Those women who were diagnosed with a risk factor, yet who practiced at least four of the healthy practices, had a markedly lower risk of developing heart disease as they got older, compared to those who didn’t adhere to any of the practices.

Looking at the healthy practices independently, exercise, not smoking, healthy diet, and lower BMI each were associated with a lower risk of heart disease, and women who consumed one drink a day had the lowest risk, compared to those who didn’t consume any alcohol or those who consumed a larger amount.

A surprise finding was that 140 of the 456 women who suffered heart attacks during the study had a normal body mass index or BMI meaning that a healthy weight isn’t necessarily a protective factor. Their lack of exercise, unhealthy diets, and smoking status are factors that may well have contributed to their heart problems.

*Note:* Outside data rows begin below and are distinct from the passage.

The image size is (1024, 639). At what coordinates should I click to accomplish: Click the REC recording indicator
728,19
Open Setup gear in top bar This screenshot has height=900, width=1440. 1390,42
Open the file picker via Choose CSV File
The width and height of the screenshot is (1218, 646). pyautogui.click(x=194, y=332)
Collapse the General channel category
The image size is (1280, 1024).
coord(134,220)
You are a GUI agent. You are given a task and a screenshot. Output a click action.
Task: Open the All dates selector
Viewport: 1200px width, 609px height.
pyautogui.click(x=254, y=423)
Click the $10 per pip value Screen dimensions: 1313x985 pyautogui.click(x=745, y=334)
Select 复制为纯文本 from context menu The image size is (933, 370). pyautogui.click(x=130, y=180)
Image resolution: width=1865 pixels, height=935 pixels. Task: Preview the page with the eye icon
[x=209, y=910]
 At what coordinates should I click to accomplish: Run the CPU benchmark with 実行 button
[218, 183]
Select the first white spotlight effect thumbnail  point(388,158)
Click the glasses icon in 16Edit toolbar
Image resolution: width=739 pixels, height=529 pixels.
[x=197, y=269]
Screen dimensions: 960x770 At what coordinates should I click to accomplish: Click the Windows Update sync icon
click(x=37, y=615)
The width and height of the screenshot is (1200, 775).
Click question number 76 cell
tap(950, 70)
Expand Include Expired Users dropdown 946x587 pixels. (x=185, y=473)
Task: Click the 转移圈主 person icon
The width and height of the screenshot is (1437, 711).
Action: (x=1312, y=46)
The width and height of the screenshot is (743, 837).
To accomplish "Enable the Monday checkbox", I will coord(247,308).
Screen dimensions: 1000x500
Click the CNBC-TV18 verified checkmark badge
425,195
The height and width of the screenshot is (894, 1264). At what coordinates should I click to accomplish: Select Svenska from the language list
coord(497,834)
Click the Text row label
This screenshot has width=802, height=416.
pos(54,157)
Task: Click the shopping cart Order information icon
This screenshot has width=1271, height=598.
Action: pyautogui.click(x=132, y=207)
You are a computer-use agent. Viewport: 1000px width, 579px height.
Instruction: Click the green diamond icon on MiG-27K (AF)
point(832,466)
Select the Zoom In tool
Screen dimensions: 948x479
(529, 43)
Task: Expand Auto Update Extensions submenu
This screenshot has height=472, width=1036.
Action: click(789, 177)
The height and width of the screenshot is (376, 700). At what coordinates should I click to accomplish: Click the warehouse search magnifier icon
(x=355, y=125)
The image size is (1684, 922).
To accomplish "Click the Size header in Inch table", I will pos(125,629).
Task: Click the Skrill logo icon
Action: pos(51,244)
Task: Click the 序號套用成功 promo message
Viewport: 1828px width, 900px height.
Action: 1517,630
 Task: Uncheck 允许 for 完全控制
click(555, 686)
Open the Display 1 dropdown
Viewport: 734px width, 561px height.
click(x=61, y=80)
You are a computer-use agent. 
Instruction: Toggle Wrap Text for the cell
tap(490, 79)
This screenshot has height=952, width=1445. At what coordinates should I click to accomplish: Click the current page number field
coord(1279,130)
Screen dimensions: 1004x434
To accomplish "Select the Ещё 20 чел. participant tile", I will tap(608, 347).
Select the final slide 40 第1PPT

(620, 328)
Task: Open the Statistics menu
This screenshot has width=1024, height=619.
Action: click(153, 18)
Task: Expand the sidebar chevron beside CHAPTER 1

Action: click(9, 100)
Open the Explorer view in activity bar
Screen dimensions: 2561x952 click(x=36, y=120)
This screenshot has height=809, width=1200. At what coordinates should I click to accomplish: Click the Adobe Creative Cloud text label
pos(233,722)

Lifestyle plays a huge role in a person’s risk of developing heart disease, and lifestyle changes are often the first recommended intervention when someone is diagnosed with a risk factor. Unfortunately, more often than not, people don’t decide to make changes to their lifestyle until after a coronary event has occurred.

The study sends an important message to young women (men, too). The time to establish healthy habits is early in life — in your 20s. Waiting until something happens to decide to “get healthy” can be a gamble that may not pay off.

The study is published in the Journal of the American College of Cardiology.

How Exercise Keep Us Young

4/18/2017: New York Times, see article here.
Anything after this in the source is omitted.